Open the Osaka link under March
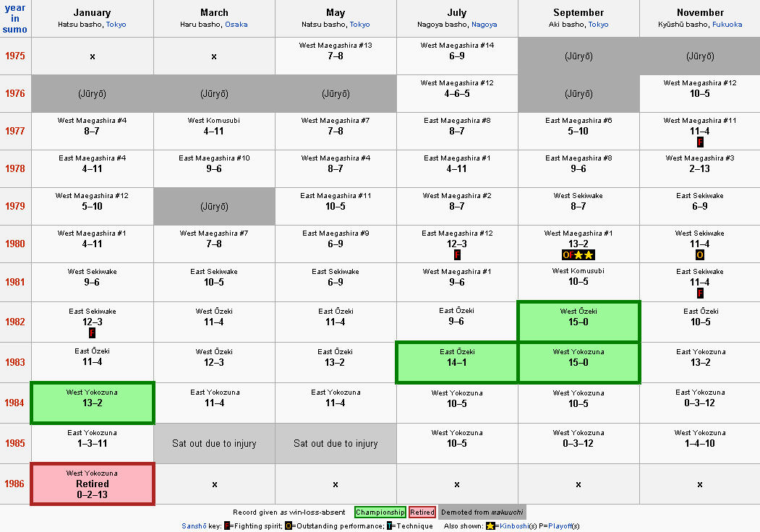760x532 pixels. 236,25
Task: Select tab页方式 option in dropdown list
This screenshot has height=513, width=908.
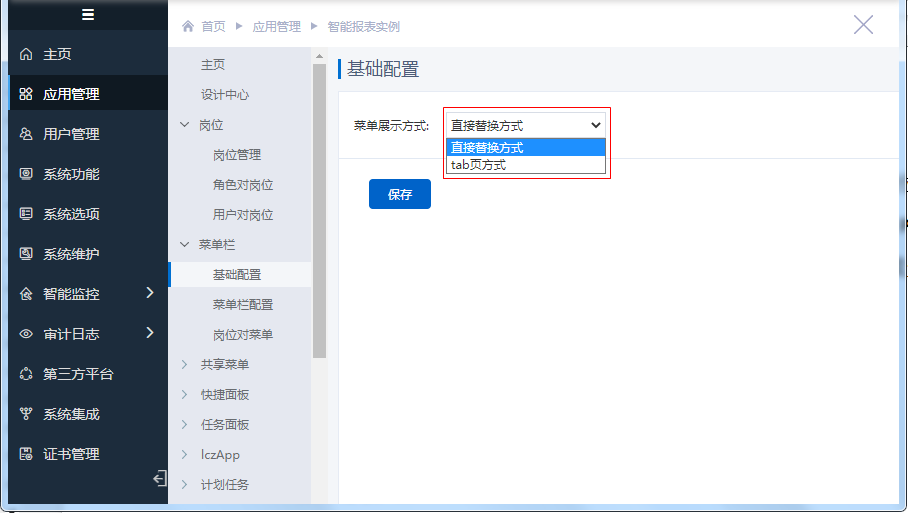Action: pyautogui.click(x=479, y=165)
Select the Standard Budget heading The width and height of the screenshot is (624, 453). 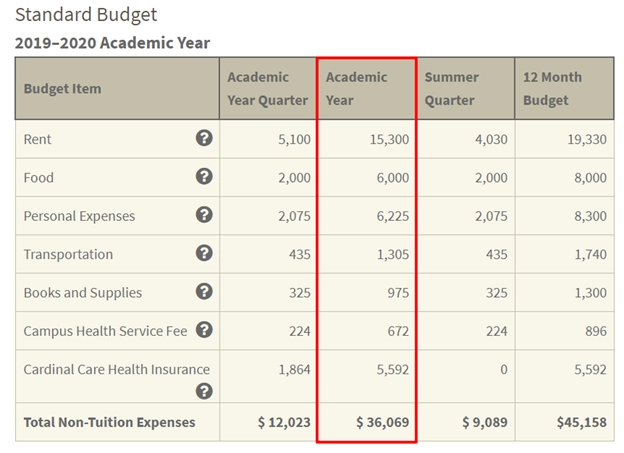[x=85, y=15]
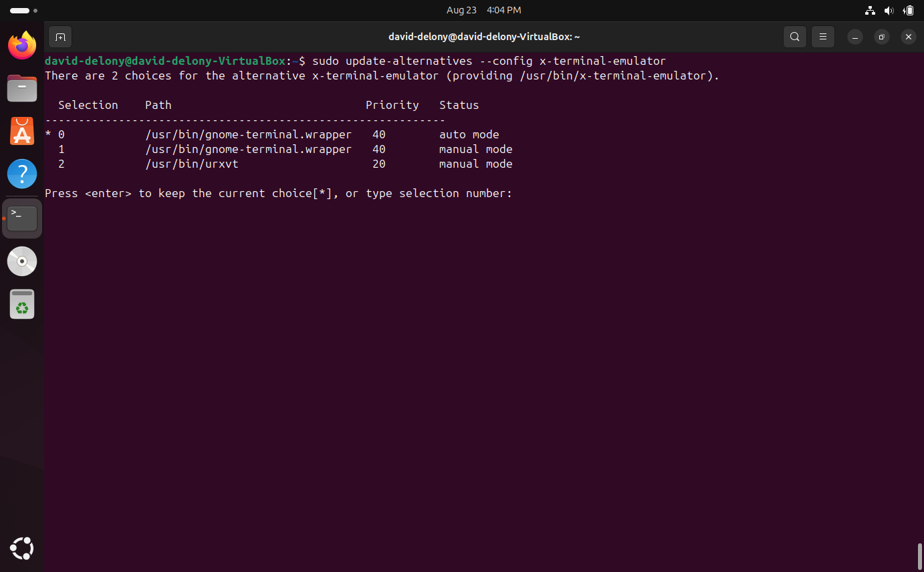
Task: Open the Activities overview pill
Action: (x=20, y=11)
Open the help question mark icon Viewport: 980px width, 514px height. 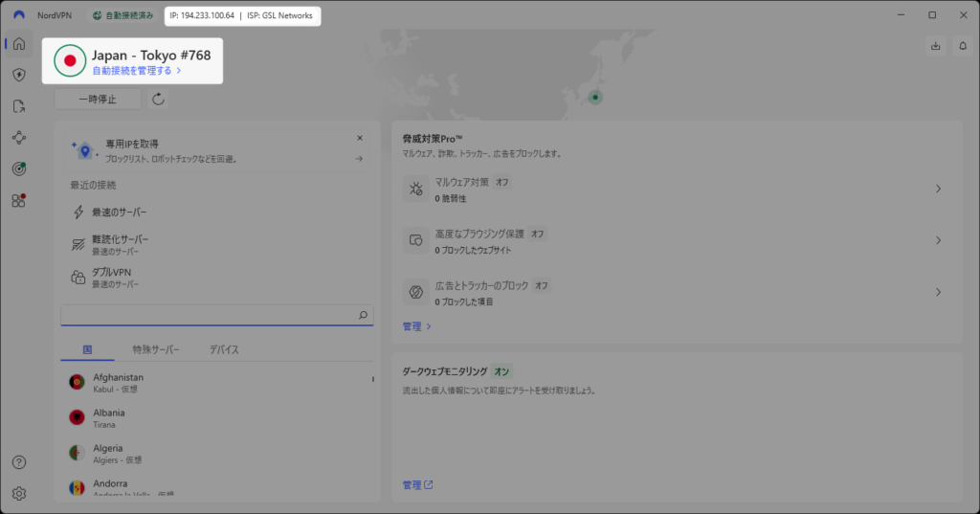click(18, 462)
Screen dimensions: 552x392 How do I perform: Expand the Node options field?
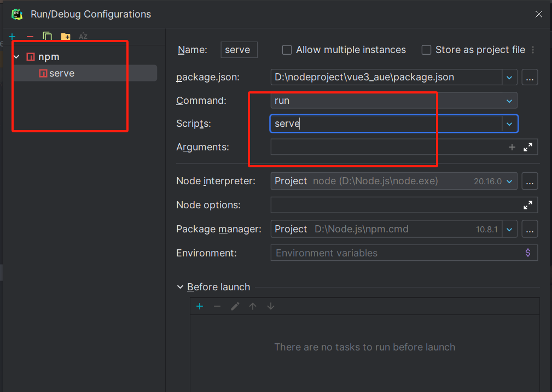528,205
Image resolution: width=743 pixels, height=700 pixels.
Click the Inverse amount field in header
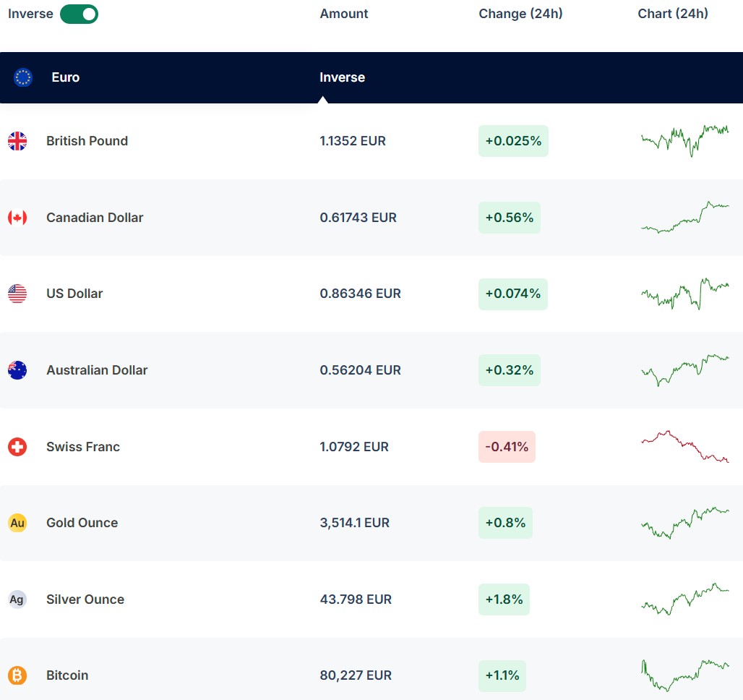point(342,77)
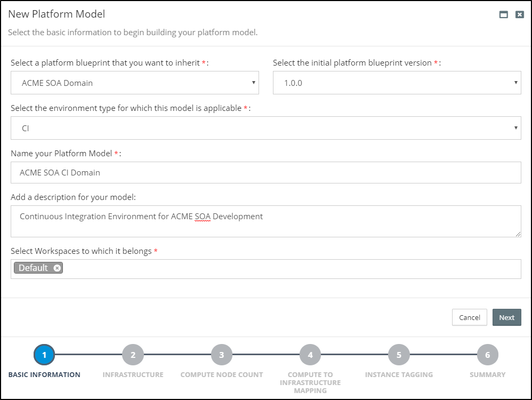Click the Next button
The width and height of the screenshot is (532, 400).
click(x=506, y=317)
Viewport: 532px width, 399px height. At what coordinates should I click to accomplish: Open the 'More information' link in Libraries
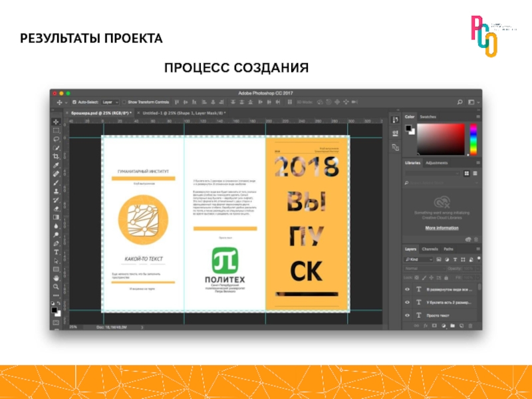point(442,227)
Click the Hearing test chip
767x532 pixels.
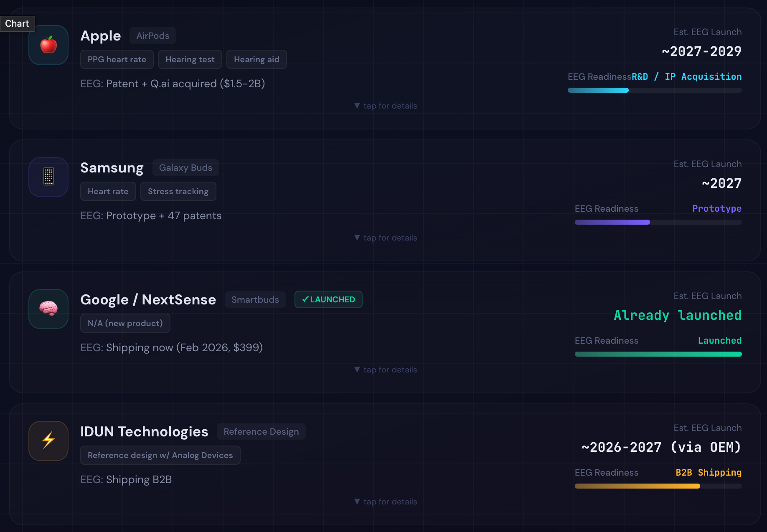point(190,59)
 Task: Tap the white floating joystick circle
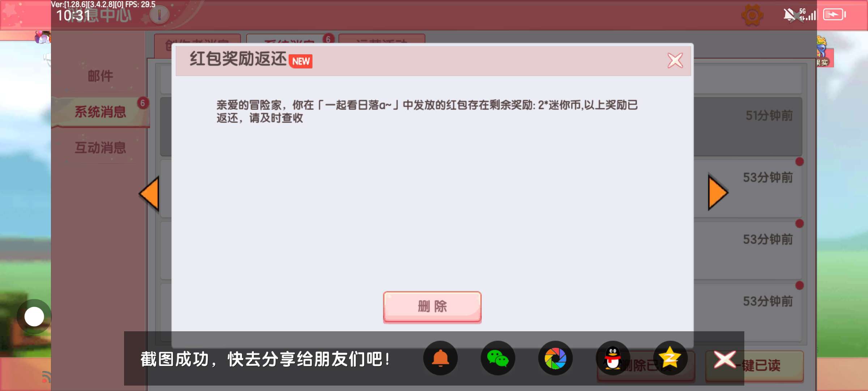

________________________

Write out exactly the lines that run from the one containing "767x532 pixels." to the last line of the entries above, both ends kept, pictures left out.

767x532 pixels.
point(190,59)
 Task: Tap the white floating joystick circle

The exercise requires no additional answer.